When the cash began running out at the nonprofit Amistad America Inc., officials defaulted on bank loans, skimped on bills, borrowed from employees and used state grant money as a temporary loan against other grants, a series of audits released Friday shows.
They also laid off employees with financial expertise, stopped preparing federal tax returns and got permission from the state, year after year, to delay filing financial audits that would have shown the depth of Amistad America's troubles.
And while the charity's finances were collapsing, state grant money kept flowing — more than $1 million from 2009 to 2011, even as the organization's assets fell below zero, the audits show.
Amistad America, founded in 1996 to manage the Freedom Schooner Amistad, a replica of the famed 19th-century slave ship, has been under intense scrutiny for more than a year following revelations that it had lost its nonprofit status, had no functioning website or telephone and had signed an agreement that placed the ship in Maine, rather than on the Connecticut coast.
State agencies, in turn, have been under similar scrutiny for what some saw as lapses in oversight of a politically connected organization that has received millions in taxpayer dollars.
A year ago, state officials hired the New York accounting firm of CohnReznick to sift through Amistad America's financial records and prepare the first audits since a March 2008 accounting. CohnReznick's $78,000 fee was taken out of the state's annual grant to Amistad America.

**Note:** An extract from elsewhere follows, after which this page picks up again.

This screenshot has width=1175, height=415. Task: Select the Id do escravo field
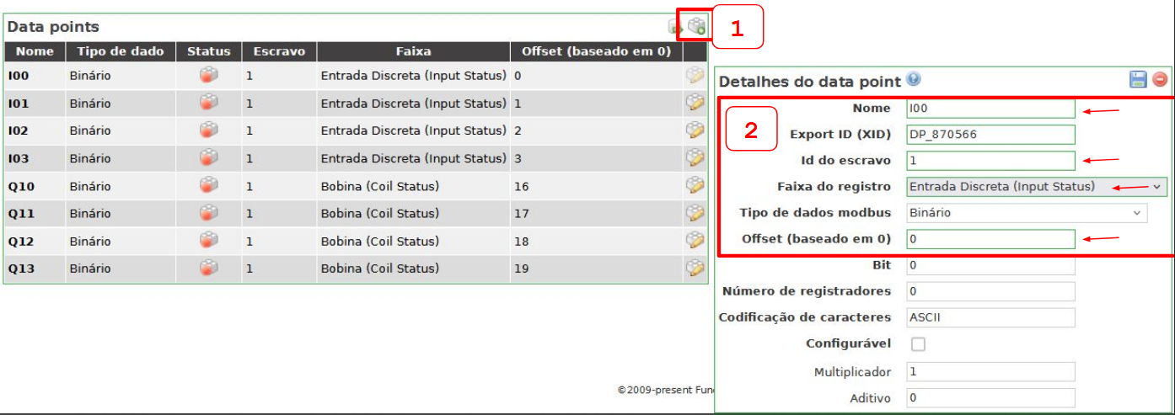coord(990,160)
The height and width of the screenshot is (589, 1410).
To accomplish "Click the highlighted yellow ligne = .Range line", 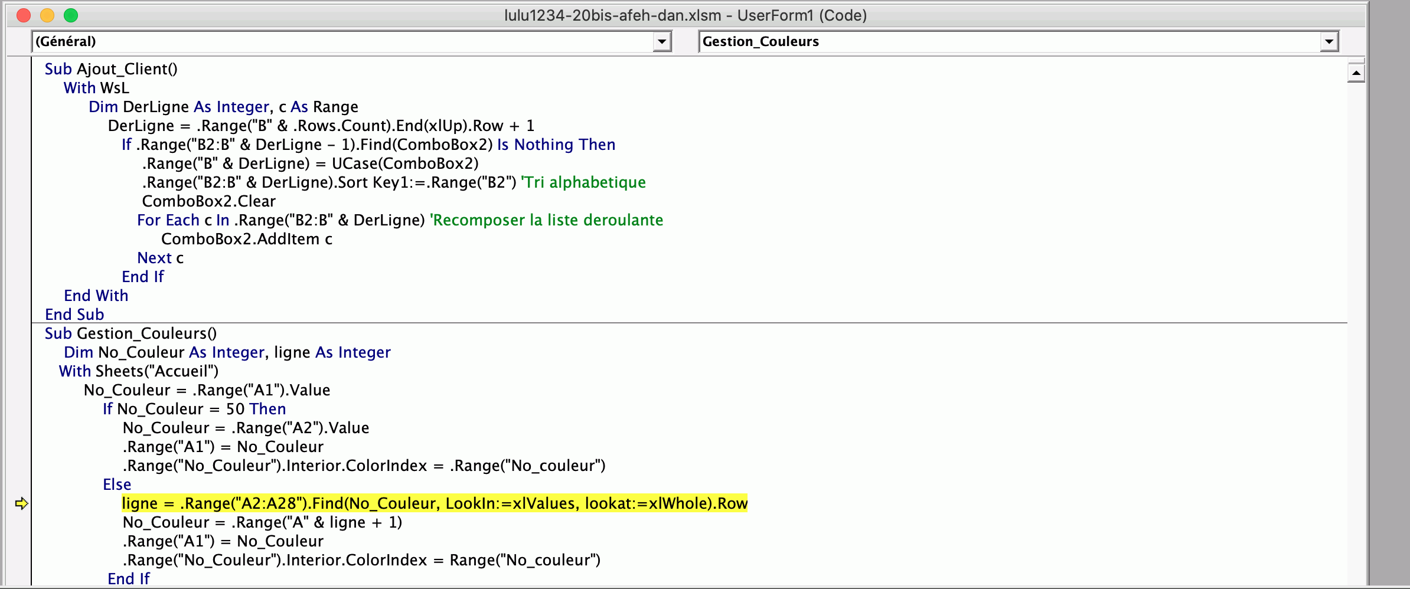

In four long-awaited audits released Friday, covering the fiscal years 2009 through 2012, CohnReznick found "material weaknesses" in Amistad America's internal financial controls and found that the group did not comply with certain reporting requirements related to its state grants. But the audits, which focused on accounting practices, did not conclude that money was missing or misappropriated from the organization. The audits also did not address the day-to-day operation of the nonprofit group, or assign culpability for its financial problems.

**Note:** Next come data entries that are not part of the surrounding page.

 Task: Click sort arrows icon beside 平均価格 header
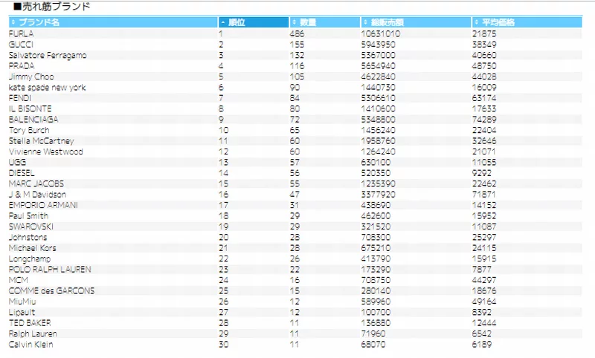pyautogui.click(x=476, y=22)
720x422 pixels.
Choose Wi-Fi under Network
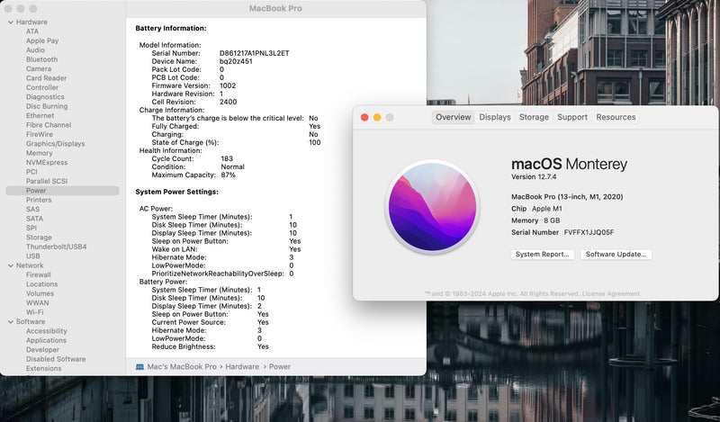pos(34,312)
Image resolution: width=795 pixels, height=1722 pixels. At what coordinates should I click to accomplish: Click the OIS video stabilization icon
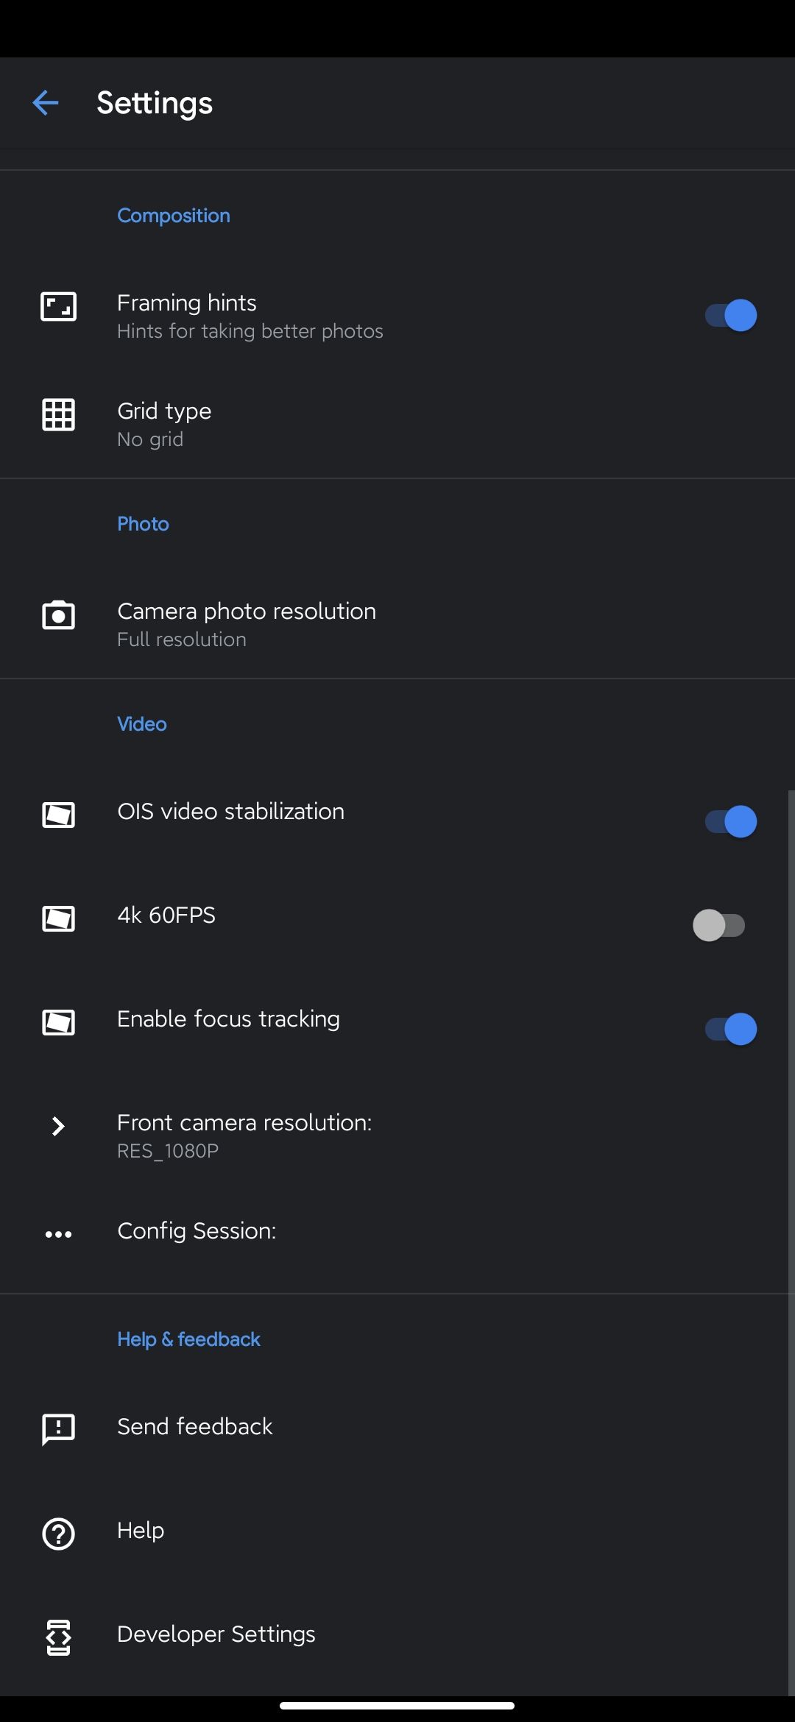point(58,815)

The audits do, however, show how dramatically the organization's fortunes changed, especially after the loss of federal grants, which totaled nearly half a million dollars in the 2009 fiscal year and then abruptly stopped. On March 31, 2008, Amistad America had net assets of more than $1 million, the auditors found. A year later, that figure fell to a little more than $700,000, and a year after that, to about $140,000. By March 2011, the group's assets had fallen below zero, and the group was yet deeper in the red by March 2012, with negative assets of nearly $200,000.
As the assets fell, Amistad America fell behind on loans due to the Greater New Haven Community Loan Fund, Bank of America and TD Bank, the audits show. In late 2009, the organization was declared in default on the TD Bank loan, and its interest rate was raised to 18 percent. Amistad America cut a deal with the bank to lower the rate to 5.25 percent — and then defaulted on the revised agreement as well, the audits found.
The organization also slashed spending, from $1.6 million in fiscal 2009 to $627,000 three years later, according to the audits. The group's travel budget was cut in those years from $49,000 to $21,000. Its website costs dropped from $60,000 to $9,000 and telephone bills fell from $29,000 to just $698. But those savings came at the cost of a functioning website and telephone system. And each year, expenses still outpaced revenue by more than $100,000.
At the same time, state aid remained strong, accounting for 59 percent to 77 percent of the organization's funding from 2010 to 2012, according to the audits.
The audits found deficiencies in how Amistad America tracked, classified and approved certain expenses, which the auditors said could lead to inaccurate financial statements. Officials with Amistad America concurred with all of the CohnReznick's findings and its recommendations to revise the group's accounting procedures.